Rock or large gravel on the bottom will aid in the growth of bacteria to break down organic matter.
Drainage problems around your pond:
If you are having flooding problems around your pond, you may need to dig a trench to lay PVC drainage lines to an area of your property that is lower. If this is not possible, a dry well may need to be installed.
 SPRING FED POND (Also water level maintenance);
If you live in an area of natural springs or have creek flowing nearby, this can make for a very healthy, clear and natural pond.
I also have achieved a similar effect with just plain tap water used in a very slow flow (a 10% water exchange per day or less will not show any ill effects from chlorine). Make sure this is not a problem with local water companies first, although the ponds I used tap water overflow for used less than 200 gallons per day (for a 2000 gallon pond) which is less than watering ones lawn for an hour.
Another method for adding water simply is a float valve. These will add water due to evaporation or loss of water by other means and can even be used with flow through system to automatically regulate water level.

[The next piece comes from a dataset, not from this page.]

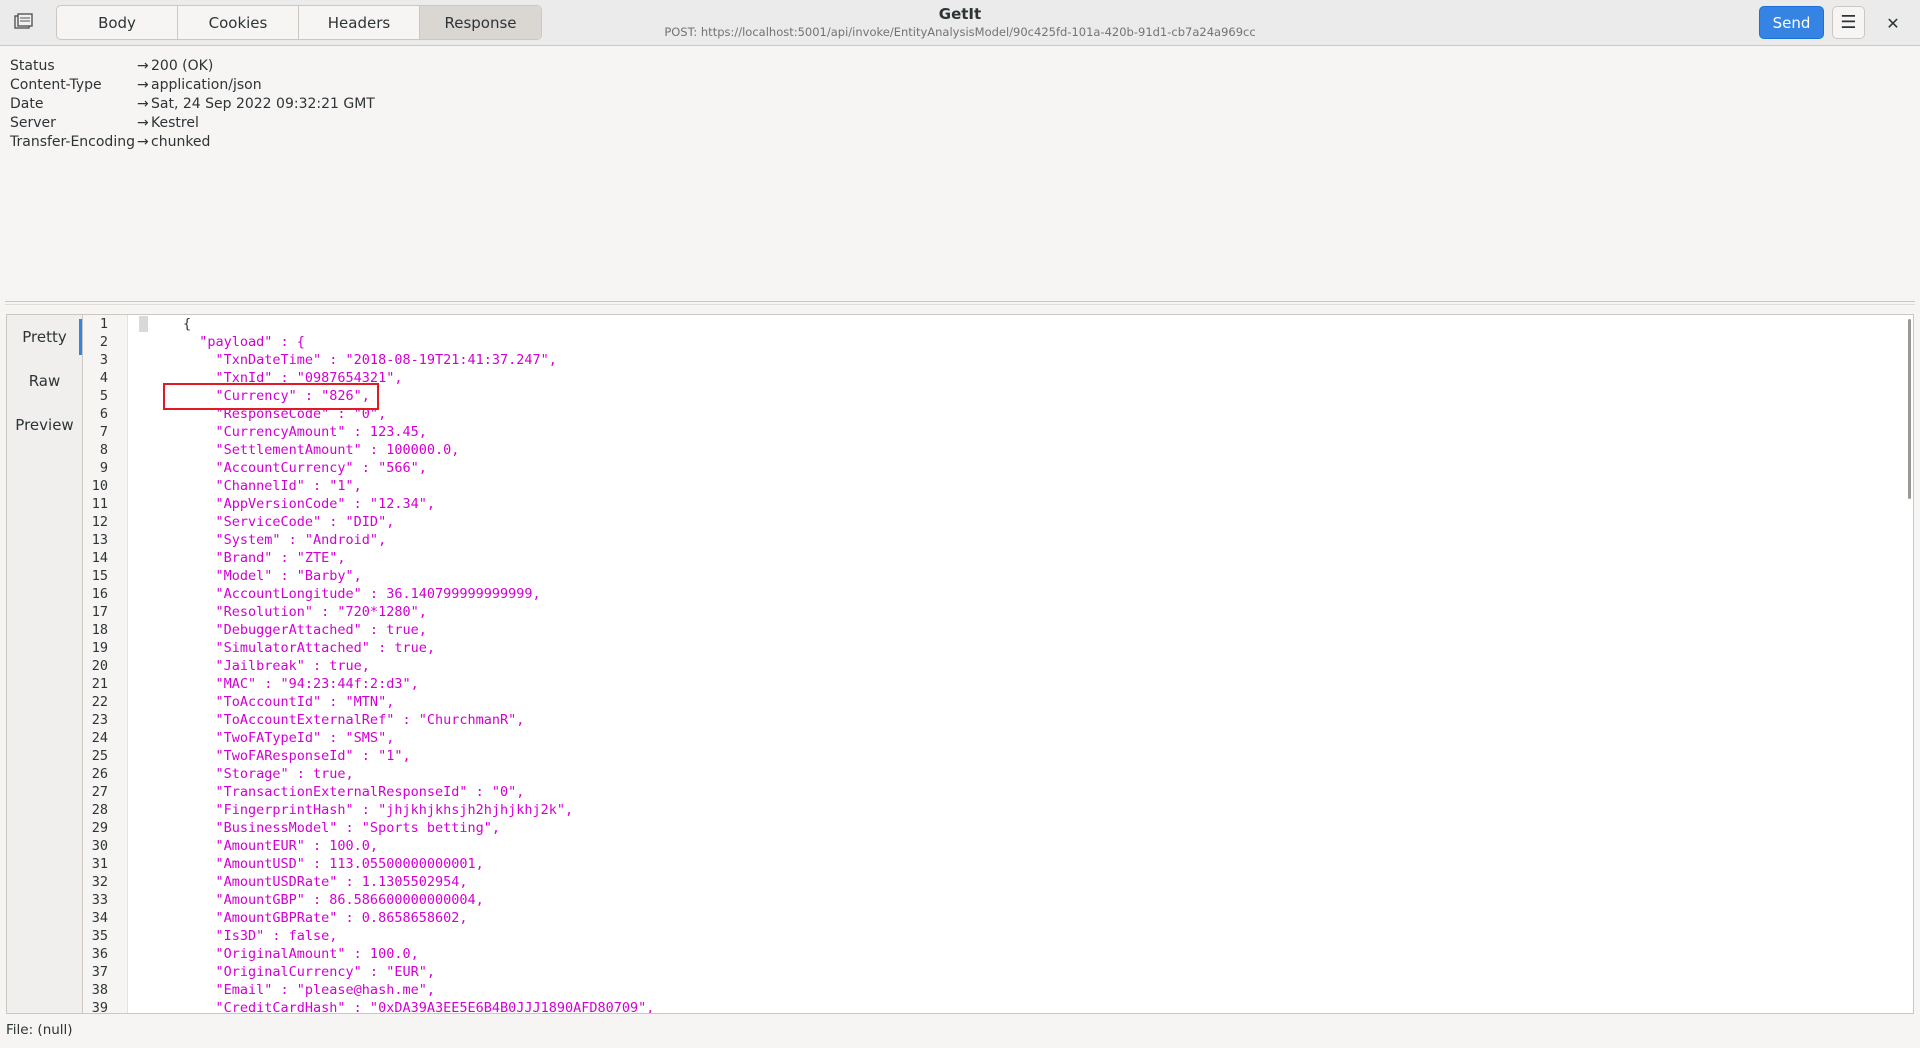  What do you see at coordinates (100, 738) in the screenshot?
I see `line-number: 24` at bounding box center [100, 738].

Here is a picture of such a float valve by Hagen (Laguna).
 KOI, GOLDFISH, ROSY-RED FATHEADS & GOLDEN/BLUE ORFE;
Koi can grow very large, up to three feet, while the Butterfly variety (which are considered a cross between a Koi and Comet Goldfish) does not grow as large. It is noteworthy that because of this cross, Butterfly Koi tend to be more hardy and resistant to wide temperature swings based on my experience.
Koi are ideally kept in at least 200 gallons per fish (I have kept them in less however this is less than ideal).

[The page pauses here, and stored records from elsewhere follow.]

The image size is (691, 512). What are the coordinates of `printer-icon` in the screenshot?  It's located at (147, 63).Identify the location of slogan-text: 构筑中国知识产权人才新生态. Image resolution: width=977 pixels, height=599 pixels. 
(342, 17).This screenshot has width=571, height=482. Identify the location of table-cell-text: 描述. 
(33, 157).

The Golden Orfe (& Blue), is suitable for ponds. It can grow up to 2.5 feet but usually stays near 1.5 feet. It is a long, slender, bullet-shaped, schooling, orange fish often with black dots on its head and back. Orfes are native to Europe and were derived from the ide which is a silver predator. They need lots of room generally live 10 20 years, however this has not been established.

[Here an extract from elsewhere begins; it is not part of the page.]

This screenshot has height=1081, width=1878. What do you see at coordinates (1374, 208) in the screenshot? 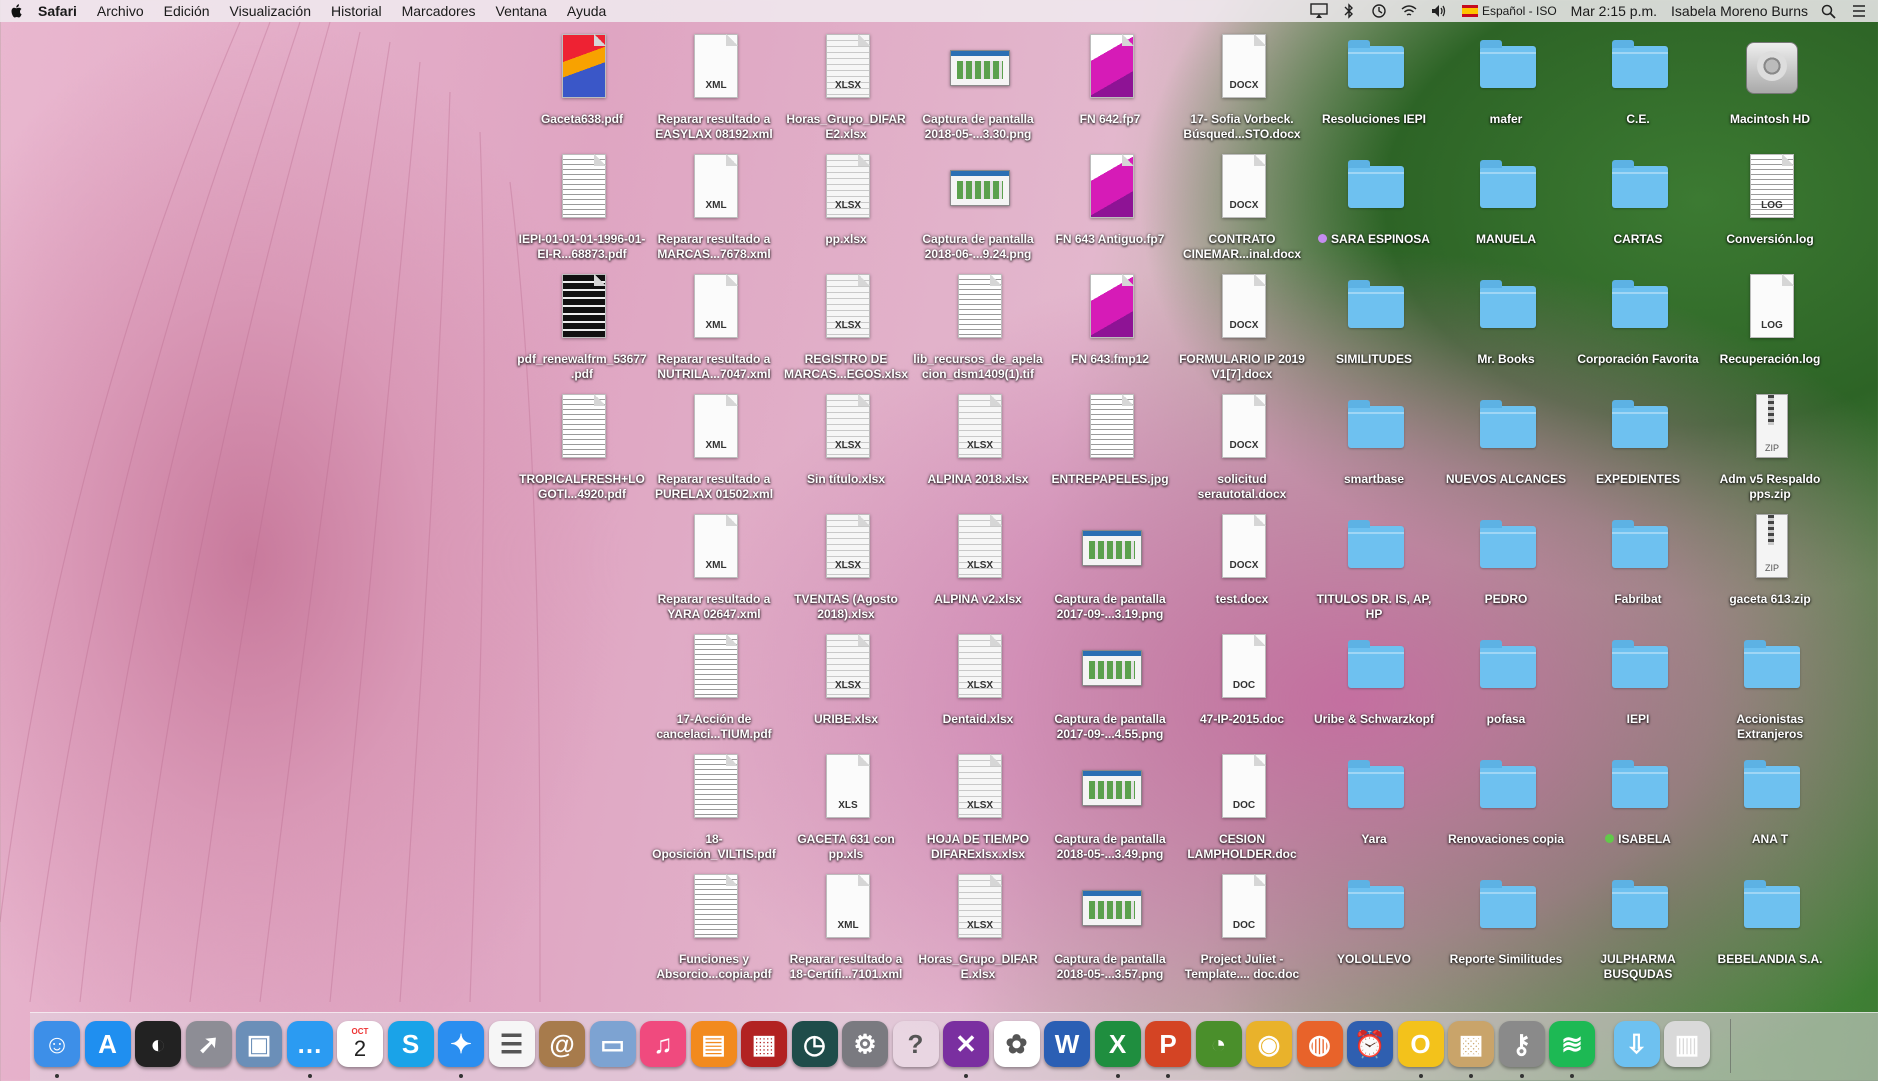
I see `desktop-folder: SARA ESPINOSA` at bounding box center [1374, 208].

The Fathead Minnow and Rosy Red Minnow are popular fish for ponds and even aquariums. These small graceful fish do well in similar water conditions as Koi, Goldfish, and Orfe which is higher GH and a pH between 7-8, and prefer temperatures between 50 75 (10-24 C), although they can survive between 33- 100 (1- 38 C).
 POND PREDATORS:
I found Heron decoys such as this one by Hagen: worked well at not only scaring away Herons, but other predatory birds as well such as Cormorants, Owls, etc. (I might note that these decoys do NOT work in breeding season which early March 'til late May where they actually may attract Herons!). I also suggest moving the decoy around as Herons can quickly learn that this is a fake Heron.
I also employed motion sensor scarecrows that connected to a water supply and then squirted ANYTHING that moved (such as other predatory birds such as Owls), this device also worked for dogs that would “play” in the pond (often destroying it and scaring fish), but was not as effective for raccoons.
Here is a video of a motion detector water sprayer scarecrow scaring off animals:
This Alligator decoy is another Heron deterrent that others have used successfully (I have not used this method myself, so I cannot personally vouch for it, but it certainly seems like a good idea and I trust those who have claimed to use it successfully).
Another way to protect your fish from predators is a 12” diameter drain pipe placed (and hidden) under water for the fish to escape and hide in. Cinder blocks placed ina way fish can hide also have worked for me.
I do NOT recommend wire mesh as some other sites suggest as this is very ineffective and just plain UGLY (why would you make a beautiful garden pond just to cover it in wire?).